(Dataset excerpts)
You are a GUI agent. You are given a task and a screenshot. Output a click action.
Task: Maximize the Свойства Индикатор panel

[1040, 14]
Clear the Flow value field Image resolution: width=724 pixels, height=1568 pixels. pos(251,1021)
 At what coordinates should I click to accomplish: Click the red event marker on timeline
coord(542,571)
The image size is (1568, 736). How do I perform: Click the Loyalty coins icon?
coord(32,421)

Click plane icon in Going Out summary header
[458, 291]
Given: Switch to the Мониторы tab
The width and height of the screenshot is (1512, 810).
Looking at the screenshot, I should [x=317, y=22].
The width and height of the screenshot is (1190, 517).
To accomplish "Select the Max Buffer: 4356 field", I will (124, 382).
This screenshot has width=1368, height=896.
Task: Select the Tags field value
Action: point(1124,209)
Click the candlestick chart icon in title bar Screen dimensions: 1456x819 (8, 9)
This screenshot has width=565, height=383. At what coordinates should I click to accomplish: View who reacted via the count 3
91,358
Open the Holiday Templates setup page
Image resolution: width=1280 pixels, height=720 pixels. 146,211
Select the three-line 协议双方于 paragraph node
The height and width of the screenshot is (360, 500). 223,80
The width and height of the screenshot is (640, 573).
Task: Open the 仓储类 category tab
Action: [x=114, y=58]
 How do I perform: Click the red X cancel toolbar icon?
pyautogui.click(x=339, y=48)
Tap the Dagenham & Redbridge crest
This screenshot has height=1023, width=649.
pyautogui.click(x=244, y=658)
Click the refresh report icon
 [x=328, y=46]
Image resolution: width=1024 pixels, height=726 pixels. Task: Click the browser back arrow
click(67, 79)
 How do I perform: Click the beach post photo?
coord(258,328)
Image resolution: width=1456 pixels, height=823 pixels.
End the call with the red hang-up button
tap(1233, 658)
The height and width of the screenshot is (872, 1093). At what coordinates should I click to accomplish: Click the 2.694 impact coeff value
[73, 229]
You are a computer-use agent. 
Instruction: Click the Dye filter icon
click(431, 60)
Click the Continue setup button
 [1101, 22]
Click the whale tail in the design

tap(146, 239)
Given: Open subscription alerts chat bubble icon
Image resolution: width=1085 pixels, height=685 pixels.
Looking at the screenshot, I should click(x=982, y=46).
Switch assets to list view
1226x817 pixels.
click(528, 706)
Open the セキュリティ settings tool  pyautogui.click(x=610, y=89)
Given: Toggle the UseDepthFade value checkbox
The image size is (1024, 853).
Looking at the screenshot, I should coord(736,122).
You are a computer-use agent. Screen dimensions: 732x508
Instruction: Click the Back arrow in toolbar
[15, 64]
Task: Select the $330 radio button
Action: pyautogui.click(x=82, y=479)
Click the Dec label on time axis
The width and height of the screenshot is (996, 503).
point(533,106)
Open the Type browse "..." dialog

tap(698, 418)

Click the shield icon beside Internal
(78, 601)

## EXERCISE INSTRUCTIONS:
Look back at the entries above. Retype the line with "Image resolution: width=1024", the line with "You are a computer-use agent. Screen", and all lines in between.

## ANSWER AREA:
Image resolution: width=1024 pixels, height=726 pixels. Task: Click the browser back arrow
click(67, 79)
 How do I perform: Click the beach post photo?
coord(258,328)
Image resolution: width=1456 pixels, height=823 pixels.
End the call with the red hang-up button
tap(1233, 658)
The height and width of the screenshot is (872, 1093). At what coordinates should I click to accomplish: Click the 2.694 impact coeff value
[73, 229]
You are a computer-use agent. 
Instruction: Click the Dye filter icon
click(431, 60)
Click the Continue setup button
 [1101, 22]
Click the whale tail in the design

tap(146, 239)
Given: Open subscription alerts chat bubble icon
Image resolution: width=1085 pixels, height=685 pixels.
Looking at the screenshot, I should click(x=982, y=46).
Switch assets to list view
1226x817 pixels.
click(528, 706)
Open the セキュリティ settings tool  pyautogui.click(x=610, y=89)
Given: Toggle the UseDepthFade value checkbox
The image size is (1024, 853).
Looking at the screenshot, I should coord(736,122).
You are a computer-use agent. Screen dimensions: 732x508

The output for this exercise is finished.